But the US Government, it seemed, despite their near
-universally acknowledged clean hands in the matter...were, for some reason, determined to play the role of the black-hats. To be realistic...it shouldn’t have been all that surprising to me, because it was an idiom in which they were singularly well versed. One that they defaulted to, on occasion, when unsure of how to proceed.

No doubt, though, their attitude had everything to do with wanting to solve the puzzle
themselves, away from prying eyes, for the sake of maintaining public calm. As such, they were willing to put a figurative – or not so figurative, as it turned out – gun to the temple of anyone stupid enough to even look like they were reaching for a soap-box, high-horse, or pedestal.

Enter Anonymous.

This particular segment of the overall drama reached its peak with alarming speed. First, one of the bloggers got their hands on – and published – a revised listing of Disappearances several days before it was publicly released. It shouldn’t have been an issue. And, in fairness...it initially wasn’t. No one really raised an eyebrow over the blog being shut down. Wordpress cited a violation of its service terms, which was probably a completely fair reaction...and that seemed to be the end of that. No one really gave it very much thought at all.

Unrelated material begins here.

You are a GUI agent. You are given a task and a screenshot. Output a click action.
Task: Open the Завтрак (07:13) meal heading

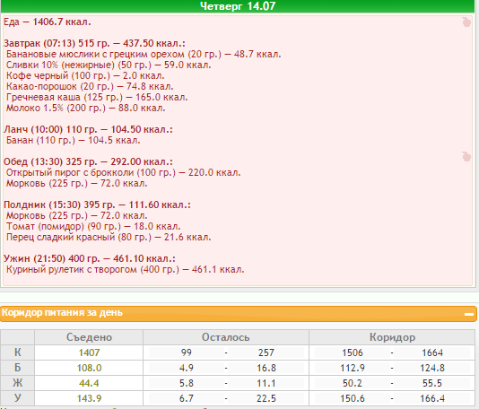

Until, that is, seemingly out of the blue, a group calling
themselves ‘Neo-non’ – a branch of Anonymous, ostensibly – hacked Netflix. For sixteen minutes and thirty seven seconds, every
single
piece of streaming content accessible to any Netflix subscriber redirected to a fifty-nine second announcement, where the ‘Anons’ of Neo-non summarised an important distinction between the leaked listing of Disappearances and every previous publicly
released listing. The distinction was as follows: the leaked listing contained twenty-three names that had been previously omitted. Names that were, no doubt, deliberately removed from the publicly disseminated document. Names of individuals with top level Government, Military, and Intelligence clearance. Names of people that the American Government would have almost certainly preferred dead, than on a list of the potentially kidnapped.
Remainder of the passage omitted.